### Work instructions
1. Copy the forum post about climbing a first 14er in December word for word.
2. In the rows, reproduce the stretch from the line containing "This screenshot has height=812, width=1481." through the line containing "Screen dimensions: 580x370 [x=206, y=43]", swapping "Viewport" for "Display" and leaving everything else untouched.

### Excerpt
◇ ◇ ◇ ◇ ◇ ◇ ◇

Postby metalmountain » Thu Jul 26, 2012 11:19 am

LU09 wrote:So I'm on the east coast but would love to get my first 14er in this year. However the only chance I'll have at getting out west will be 1st or 2nd week of December. I'm young and hike plenty out here but we obviously don't have anything to compare to 14k and in Virginia we don't really have winter compared to Colorado. I'd really like to get in a 14er between a few days of skiing. So two questions…

1) How crazy is it to get your first 14er in December?

2) Where would you start?



I took my friend from Oklahoma up his first 14er (Bierstadt) last December. Bierstadt's standard route is about as avy safe as it can get, relatively speaking. The standard route stays pretty wind scoured for the most part. My friend had a long day when we did it, and he said it was one of the toughest things he has ever done. We had good conditions (relatively calm winds until the summit ridge when the hurricane kicked up), and started at sun up. Of course that can always change depending on conditions. So just keep an eye on the weather and the peak updates here on 14ers. I would definitely try to go with someone else though. Even on a simple route like Bierstadt things can go wrong real fast in the winter. Depending on the day you may not see anyone else all day long, and a storm up there could put you in a bad spot real fast.

◇ ◇ ◇ ◇ ◇ ◇ ◇

### Extracted records
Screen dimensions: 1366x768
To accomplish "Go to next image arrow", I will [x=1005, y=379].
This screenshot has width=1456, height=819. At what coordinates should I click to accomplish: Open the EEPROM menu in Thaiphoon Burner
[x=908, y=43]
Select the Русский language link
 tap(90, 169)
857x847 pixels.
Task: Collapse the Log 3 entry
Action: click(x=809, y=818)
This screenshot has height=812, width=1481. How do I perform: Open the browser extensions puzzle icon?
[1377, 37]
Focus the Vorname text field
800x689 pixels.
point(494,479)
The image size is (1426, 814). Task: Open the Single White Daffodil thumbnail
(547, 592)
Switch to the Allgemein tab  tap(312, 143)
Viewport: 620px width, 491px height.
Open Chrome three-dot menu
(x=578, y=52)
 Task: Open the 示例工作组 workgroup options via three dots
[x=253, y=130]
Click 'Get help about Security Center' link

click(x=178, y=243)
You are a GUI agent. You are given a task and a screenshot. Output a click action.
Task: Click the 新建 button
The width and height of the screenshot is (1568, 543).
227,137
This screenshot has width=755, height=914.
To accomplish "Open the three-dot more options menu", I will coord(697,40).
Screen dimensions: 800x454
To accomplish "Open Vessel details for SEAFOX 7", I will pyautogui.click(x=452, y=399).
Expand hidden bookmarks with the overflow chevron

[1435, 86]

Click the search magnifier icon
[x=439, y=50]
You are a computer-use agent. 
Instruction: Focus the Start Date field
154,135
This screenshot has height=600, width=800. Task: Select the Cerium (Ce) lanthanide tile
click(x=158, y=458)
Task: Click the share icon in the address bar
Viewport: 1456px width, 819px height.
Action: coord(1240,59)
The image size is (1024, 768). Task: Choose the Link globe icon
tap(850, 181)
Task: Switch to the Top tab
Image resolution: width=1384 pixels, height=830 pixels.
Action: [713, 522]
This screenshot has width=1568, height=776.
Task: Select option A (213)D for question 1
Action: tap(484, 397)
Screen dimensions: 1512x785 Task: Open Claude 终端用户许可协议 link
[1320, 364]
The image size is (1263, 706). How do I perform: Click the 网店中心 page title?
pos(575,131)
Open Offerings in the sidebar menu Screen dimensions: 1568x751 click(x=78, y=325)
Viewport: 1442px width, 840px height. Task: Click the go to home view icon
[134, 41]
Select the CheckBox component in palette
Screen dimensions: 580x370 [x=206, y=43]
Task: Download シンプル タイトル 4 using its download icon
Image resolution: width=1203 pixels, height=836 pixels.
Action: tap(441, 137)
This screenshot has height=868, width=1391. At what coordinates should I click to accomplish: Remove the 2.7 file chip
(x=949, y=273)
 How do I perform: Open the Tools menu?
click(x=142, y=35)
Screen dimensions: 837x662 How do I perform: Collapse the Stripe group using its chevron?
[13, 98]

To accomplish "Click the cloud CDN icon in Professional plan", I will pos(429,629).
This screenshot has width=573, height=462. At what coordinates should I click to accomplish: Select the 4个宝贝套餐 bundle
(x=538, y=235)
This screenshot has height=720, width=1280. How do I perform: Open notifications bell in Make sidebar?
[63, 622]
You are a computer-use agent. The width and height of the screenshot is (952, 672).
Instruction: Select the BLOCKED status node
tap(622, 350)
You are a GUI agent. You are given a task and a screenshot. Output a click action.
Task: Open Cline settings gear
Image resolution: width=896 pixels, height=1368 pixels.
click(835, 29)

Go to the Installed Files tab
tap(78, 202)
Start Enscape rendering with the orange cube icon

◇ ◇ ◇ ◇ ◇ ◇ ◇

### Results by task
1.
Postby metalmountain » Thu Jul 26, 2012 11:19 am

LU09 wrote:So I'm on the east coast but would love to get my first 14er in this year. However the only chance I'll have at getting out west will be 1st or 2nd week of December. I'm young and hike plenty out here but we obviously don't have anything to compare to 14k and in Virginia we don't really have winter compared to Colorado. I'd really like to get in a 14er between a few days of skiing. So two questions…

1) How crazy is it to get your first 14er in December?

2) Where would you start?



I took my friend from Oklahoma up his first 14er (Bierstadt) last December. Bierstadt's standard route is about as avy safe as it can get, relatively speaking. The standard route stays pretty wind scoured for the most part. My friend had a long day when we did it, and he said it was one of the toughest things he has ever done. We had good conditions (relatively calm winds until the summit ridge when the hurricane kicked up), and started at sun up. Of course that can always change depending on conditions. So just keep an eye on the weather and the peak updates here on 14ers. I would definitely try to go with someone else though. Even on a simple route like Bierstadt things can go wrong real fast in the winter. Depending on the day you may not see anyone else all day long, and a storm up there could put you in a bad spot real fast.

2.
This screenshot has height=812, width=1481. How do I perform: Open the browser extensions puzzle icon?
[1377, 37]
Focus the Vorname text field
800x689 pixels.
point(494,479)
The image size is (1426, 814). Task: Open the Single White Daffodil thumbnail
(547, 592)
Switch to the Allgemein tab  tap(312, 143)
Display: 620px width, 491px height.
Open Chrome three-dot menu
(x=578, y=52)
 Task: Open the 示例工作组 workgroup options via three dots
[x=253, y=130]
Click 'Get help about Security Center' link

click(x=178, y=243)
You are a GUI agent. You are given a task and a screenshot. Output a click action.
Task: Click the 新建 button
The width and height of the screenshot is (1568, 543).
227,137
This screenshot has width=755, height=914.
To accomplish "Open the three-dot more options menu", I will coord(697,40).
Screen dimensions: 800x454
To accomplish "Open Vessel details for SEAFOX 7", I will pyautogui.click(x=452, y=399).
Expand hidden bookmarks with the overflow chevron

[1435, 86]

Click the search magnifier icon
[x=439, y=50]
You are a computer-use agent. 
Instruction: Focus the Start Date field
154,135
This screenshot has height=600, width=800. Task: Select the Cerium (Ce) lanthanide tile
click(x=158, y=458)
Task: Click the share icon in the address bar
Display: 1456px width, 819px height.
Action: coord(1240,59)
The image size is (1024, 768). Task: Choose the Link globe icon
tap(850, 181)
Task: Switch to the Top tab
Image resolution: width=1384 pixels, height=830 pixels.
Action: [713, 522]
This screenshot has width=1568, height=776.
Task: Select option A (213)D for question 1
Action: tap(484, 397)
Screen dimensions: 1512x785 Task: Open Claude 终端用户许可协议 link
[1320, 364]
The image size is (1263, 706). How do I perform: Click the 网店中心 page title?
pos(575,131)
Open Offerings in the sidebar menu Screen dimensions: 1568x751 click(x=78, y=325)
Display: 1442px width, 840px height. Task: Click the go to home view icon
[134, 41]
Select the CheckBox component in palette
Screen dimensions: 580x370 [x=206, y=43]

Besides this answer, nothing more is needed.